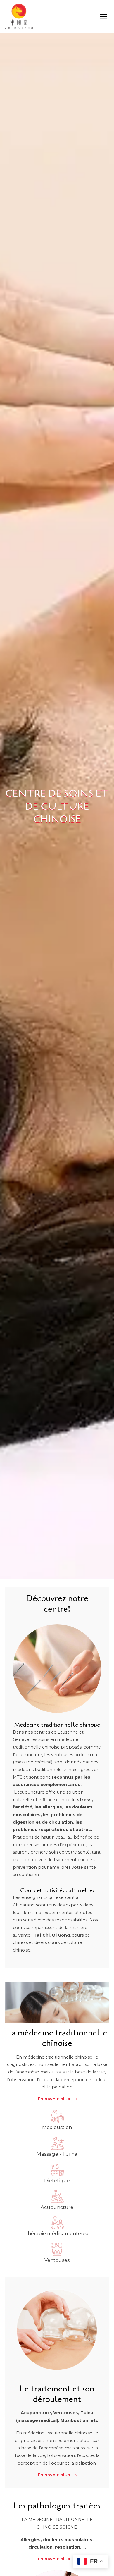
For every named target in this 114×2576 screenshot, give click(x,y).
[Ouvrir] (103, 16)
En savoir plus (54, 2099)
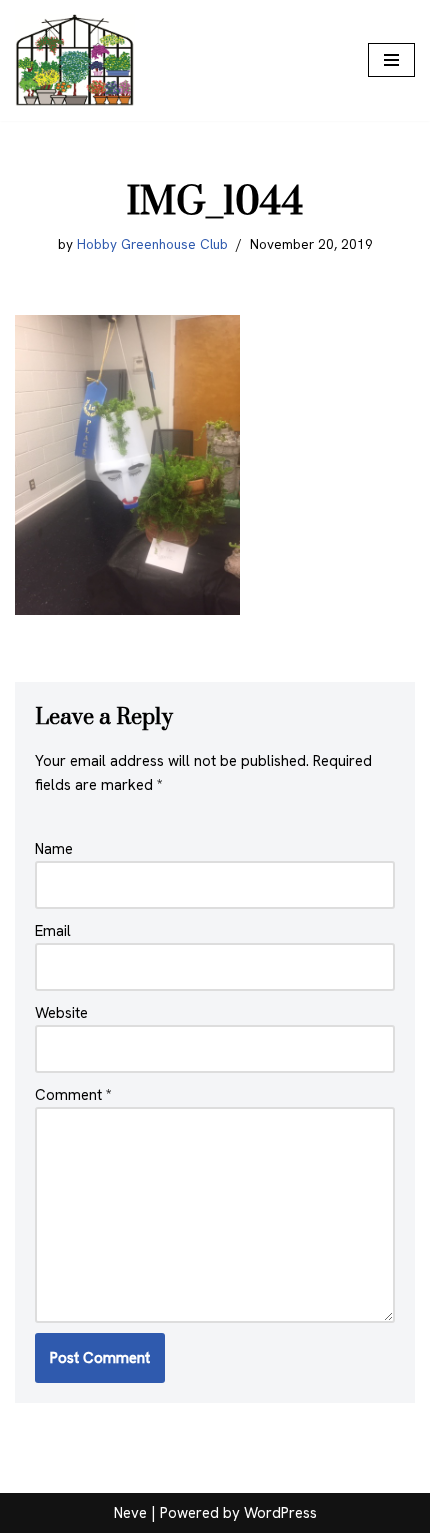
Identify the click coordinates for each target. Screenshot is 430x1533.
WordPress (280, 1513)
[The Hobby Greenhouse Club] (75, 60)
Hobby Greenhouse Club (152, 244)
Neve (130, 1513)
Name (54, 849)
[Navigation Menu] (391, 60)
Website (61, 1013)
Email (53, 931)
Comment (73, 1095)
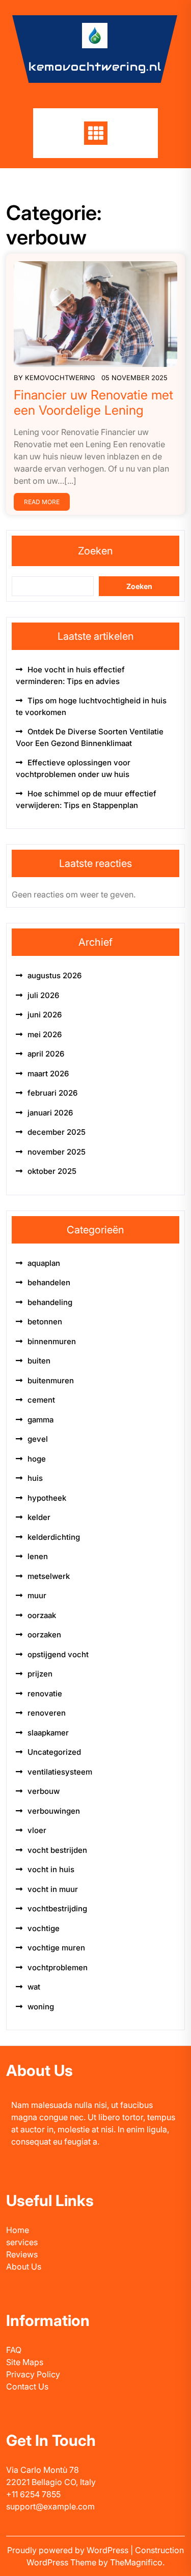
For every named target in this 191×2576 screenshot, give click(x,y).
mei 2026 (45, 1034)
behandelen (49, 1282)
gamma (40, 1419)
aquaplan (44, 1263)
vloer (37, 1830)
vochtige (44, 1928)
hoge (37, 1459)
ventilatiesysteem (60, 1772)
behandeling (50, 1302)
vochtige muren (56, 1947)
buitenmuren (51, 1380)
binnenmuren (52, 1341)
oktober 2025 (52, 1171)
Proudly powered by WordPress (68, 2550)
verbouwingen (54, 1811)
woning (41, 2006)
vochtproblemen (58, 1967)
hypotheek (47, 1498)
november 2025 (57, 1152)
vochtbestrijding (57, 1908)
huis (35, 1478)
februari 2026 (52, 1093)
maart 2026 (48, 1073)
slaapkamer (48, 1732)
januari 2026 (50, 1113)
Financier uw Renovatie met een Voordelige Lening (93, 402)
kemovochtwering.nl (95, 66)
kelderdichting (54, 1537)
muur (37, 1595)
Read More (42, 502)
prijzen (40, 1674)
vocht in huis (51, 1869)
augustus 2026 (54, 975)
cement (41, 1400)
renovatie (45, 1693)
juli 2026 (43, 995)
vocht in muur (53, 1889)
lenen (38, 1556)
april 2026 (46, 1054)
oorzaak (42, 1615)
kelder (39, 1517)
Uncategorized (54, 1752)
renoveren (47, 1713)
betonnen (45, 1321)
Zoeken (95, 551)
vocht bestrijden (57, 1850)
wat (34, 1987)
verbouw (44, 1791)
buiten (39, 1360)
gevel (38, 1439)
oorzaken (44, 1634)
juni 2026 (45, 1014)
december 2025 (57, 1132)
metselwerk (49, 1576)
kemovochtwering (60, 378)
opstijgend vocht (58, 1654)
************
> _REQUIREMENT_:
Set down exactly the lines of the listing above, from the line holding "april 2026 (46, 1054)" through its last line, with nothing added.

> _WRITTEN SOLUTION_:
april 2026 (46, 1054)
oorzaak (42, 1615)
kelder (39, 1517)
Uncategorized (54, 1752)
renoveren (47, 1713)
betonnen (45, 1321)
Zoeken (95, 551)
vocht bestrijden (57, 1850)
wat (34, 1987)
verbouw (44, 1791)
buiten (39, 1360)
gevel (38, 1439)
oorzaken (44, 1634)
juni 2026 (45, 1014)
december 2025 (57, 1132)
metselwerk (49, 1576)
kemovochtwering (60, 378)
opstijgend vocht (58, 1654)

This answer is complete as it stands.